▸ Exercise aim
Look for the word "screenshot" in the records, and copy each line where it appears.

▸ Extracted information
§

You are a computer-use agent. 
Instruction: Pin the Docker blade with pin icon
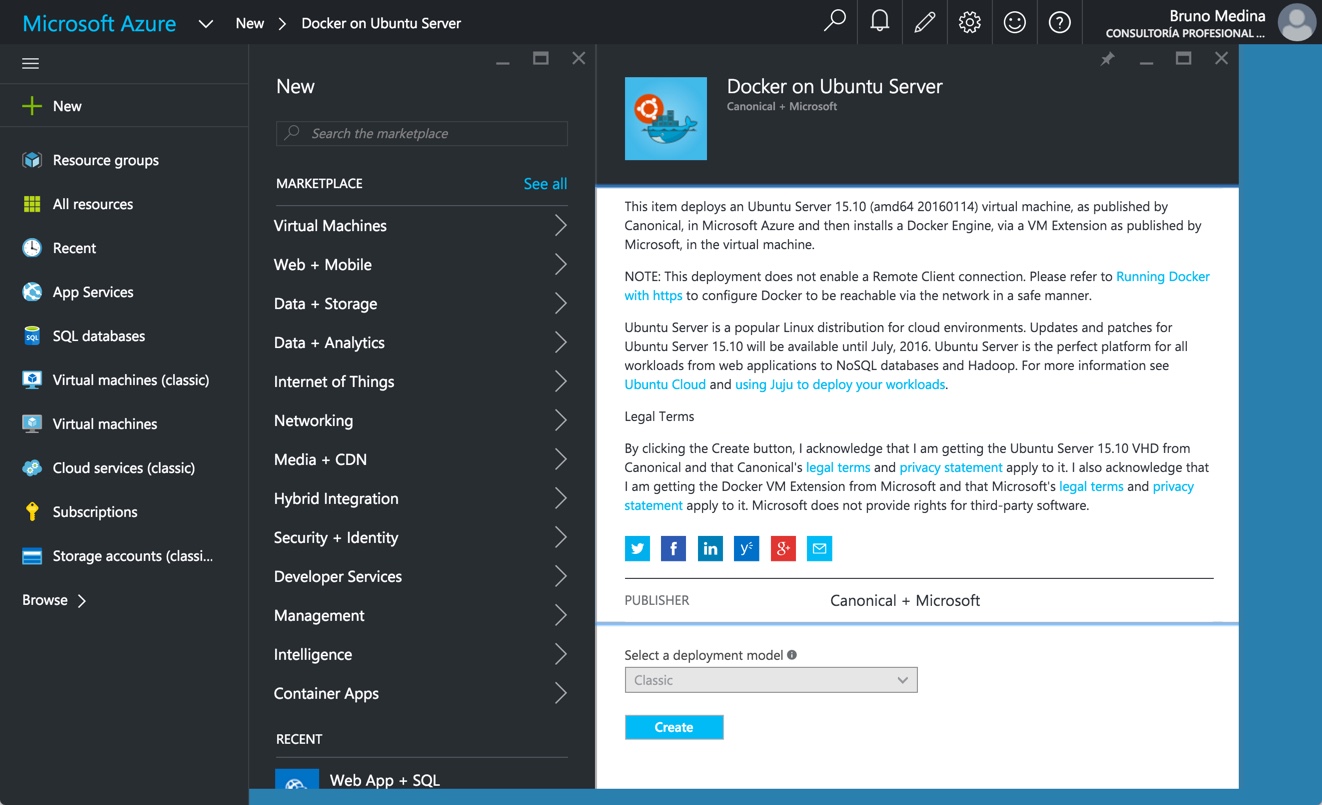(x=1107, y=59)
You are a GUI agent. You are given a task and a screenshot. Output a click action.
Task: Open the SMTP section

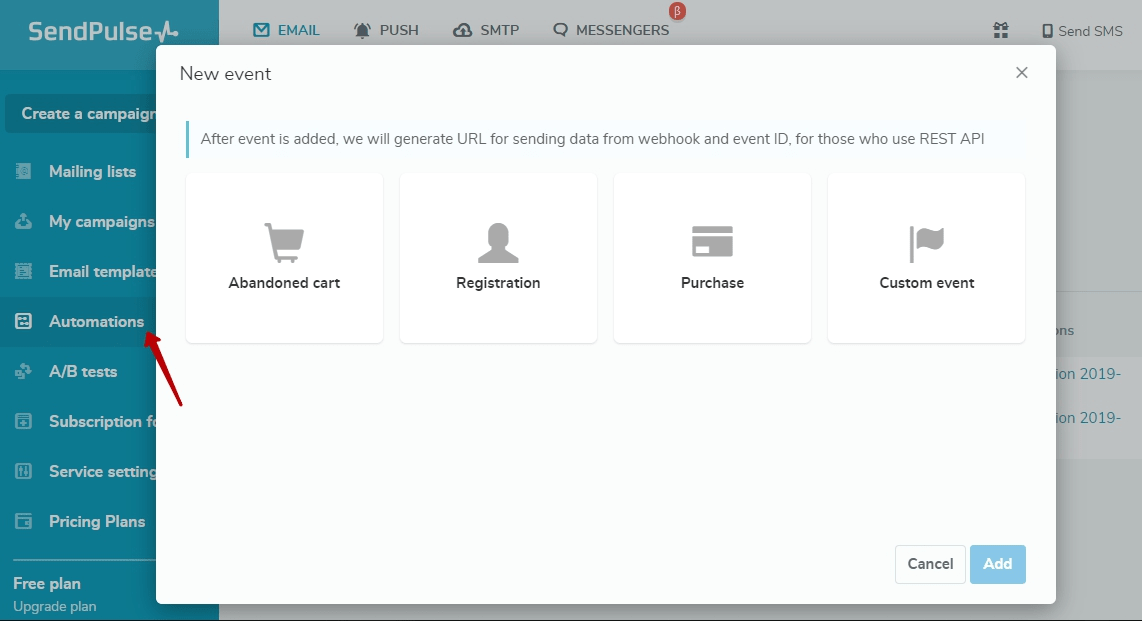point(486,30)
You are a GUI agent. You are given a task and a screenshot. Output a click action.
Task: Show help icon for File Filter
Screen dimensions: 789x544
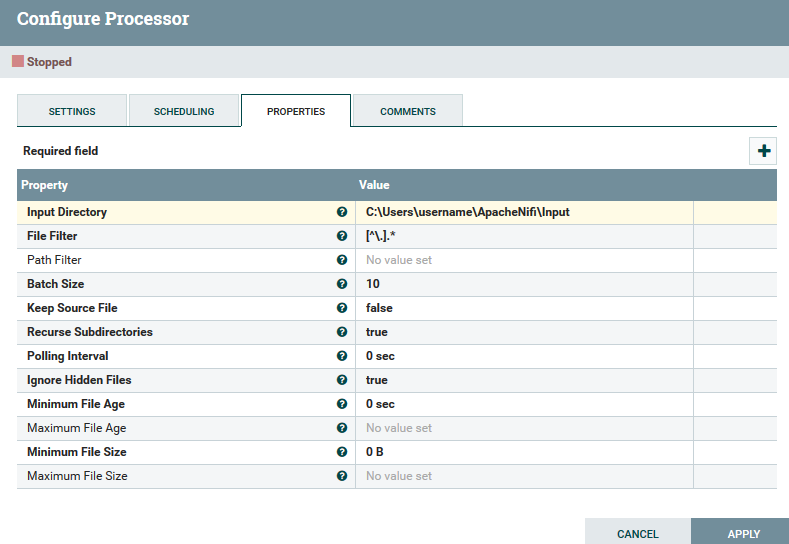(x=342, y=236)
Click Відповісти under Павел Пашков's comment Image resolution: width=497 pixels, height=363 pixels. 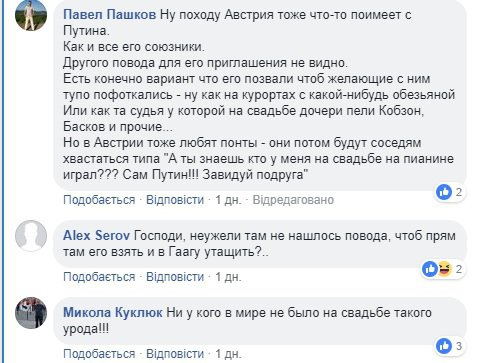tap(175, 200)
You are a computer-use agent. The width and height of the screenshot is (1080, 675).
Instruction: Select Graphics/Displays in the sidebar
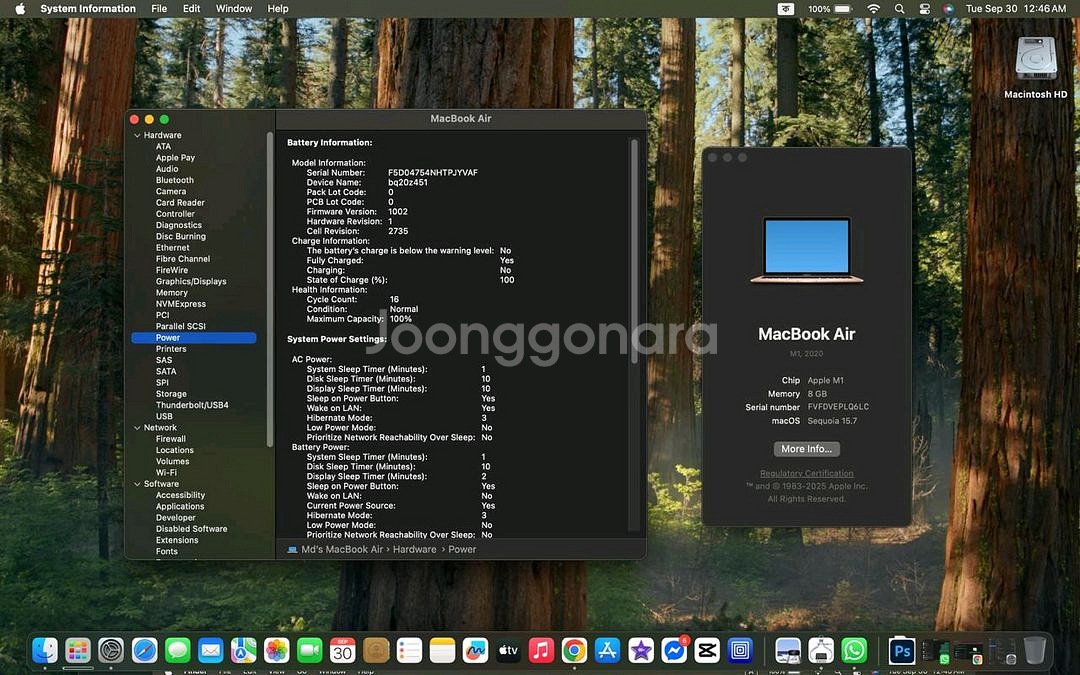[x=191, y=282]
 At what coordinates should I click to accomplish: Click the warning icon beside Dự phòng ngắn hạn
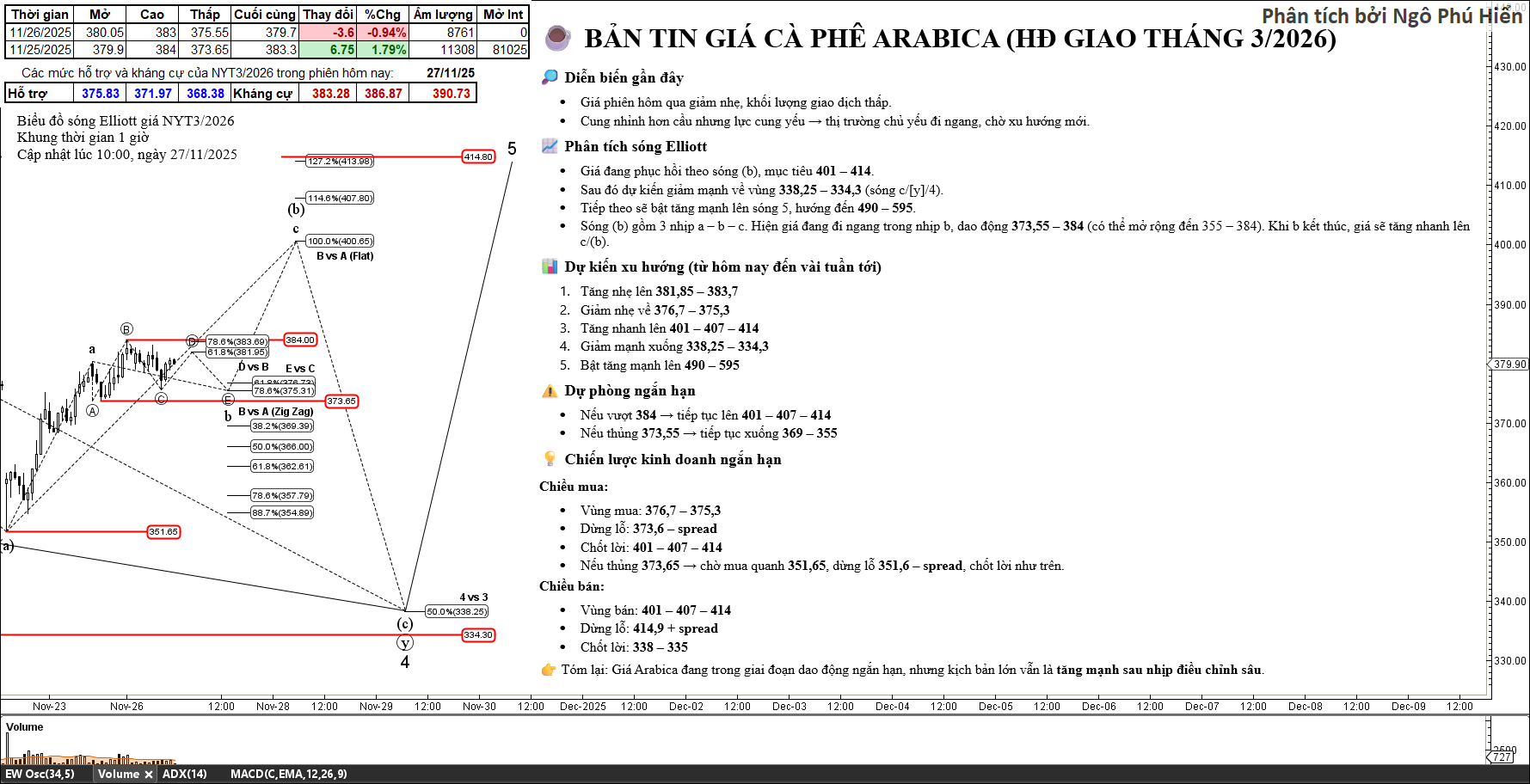550,391
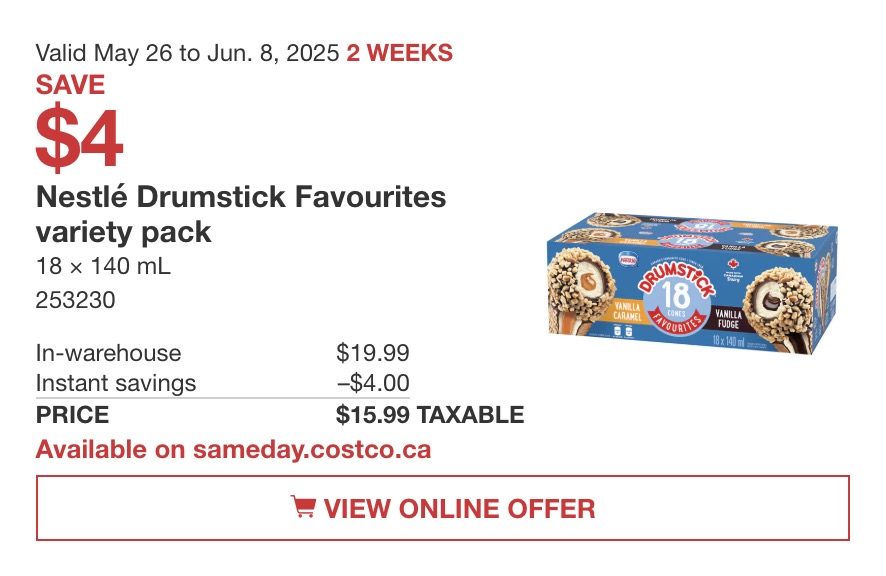Click the caramel cone picture on the box's left

tap(581, 291)
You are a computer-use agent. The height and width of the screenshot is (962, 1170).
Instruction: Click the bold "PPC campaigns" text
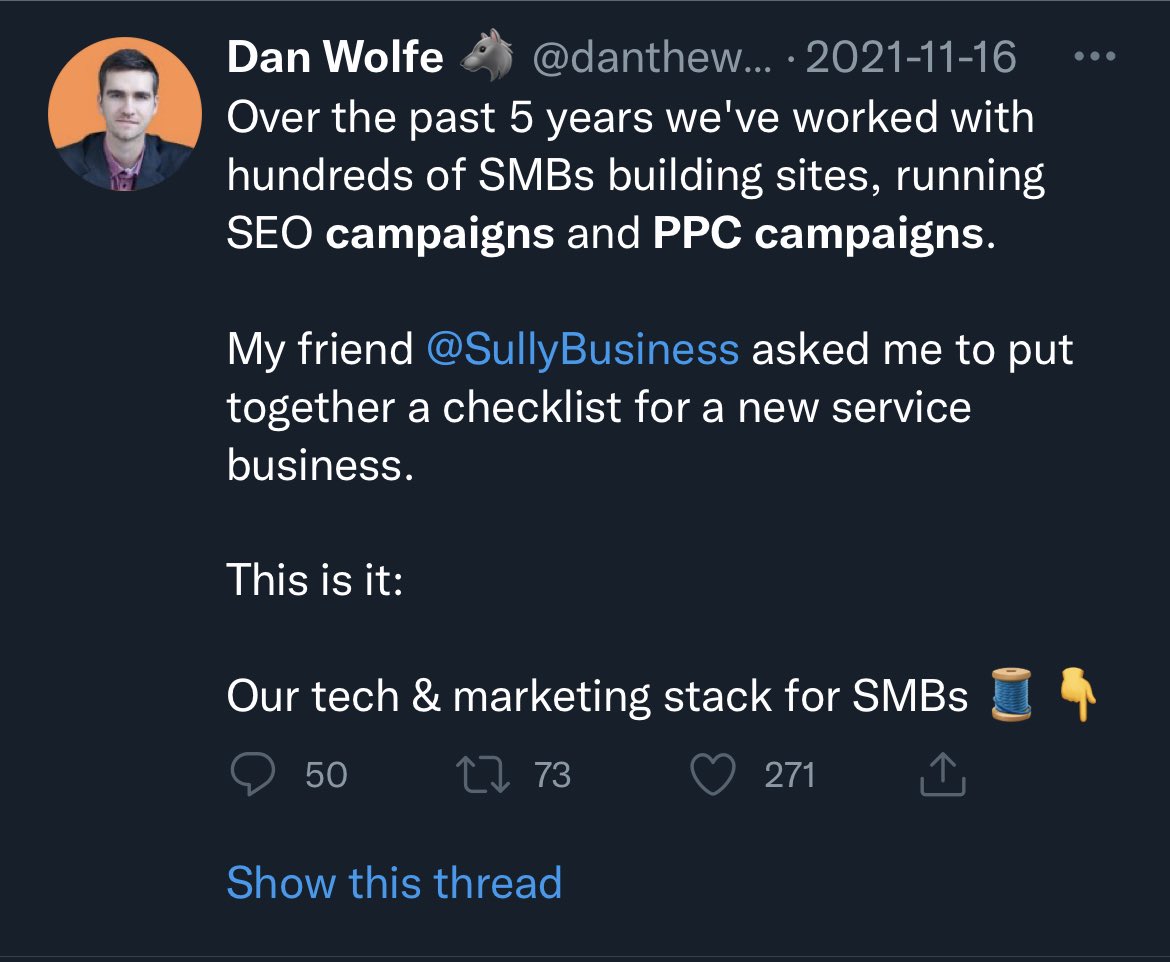(x=817, y=234)
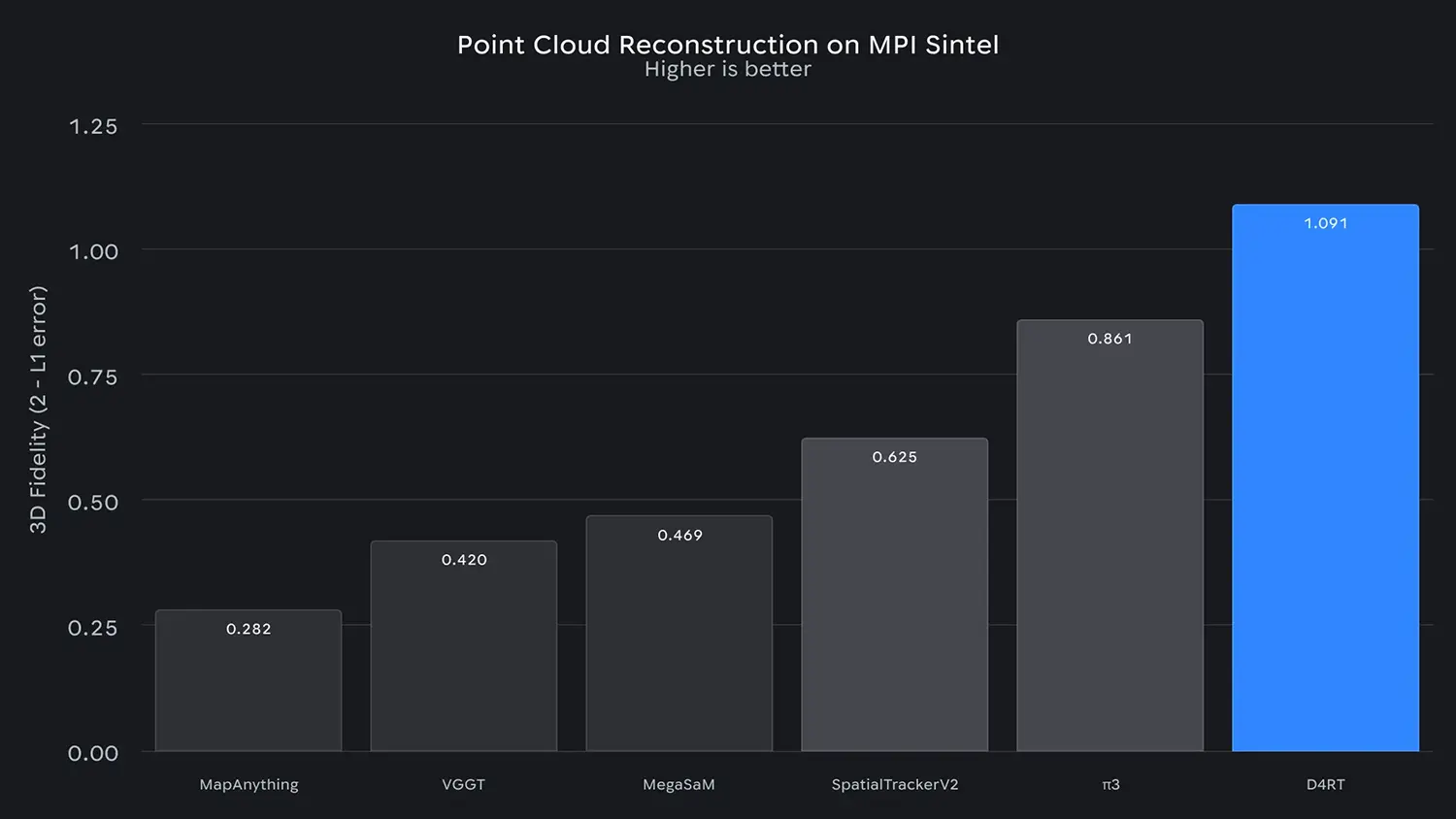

§

▸ Reply to the exercise
You are a GUI agent. You are given a task and a screenshot. Output a click action.
You are a GUI agent. You are given a task and a screenshot. Output a click action.
You are a computer-use agent. The width and height of the screenshot is (1080, 675).
You are a computer-use agent. The height and width of the screenshot is (962, 1170).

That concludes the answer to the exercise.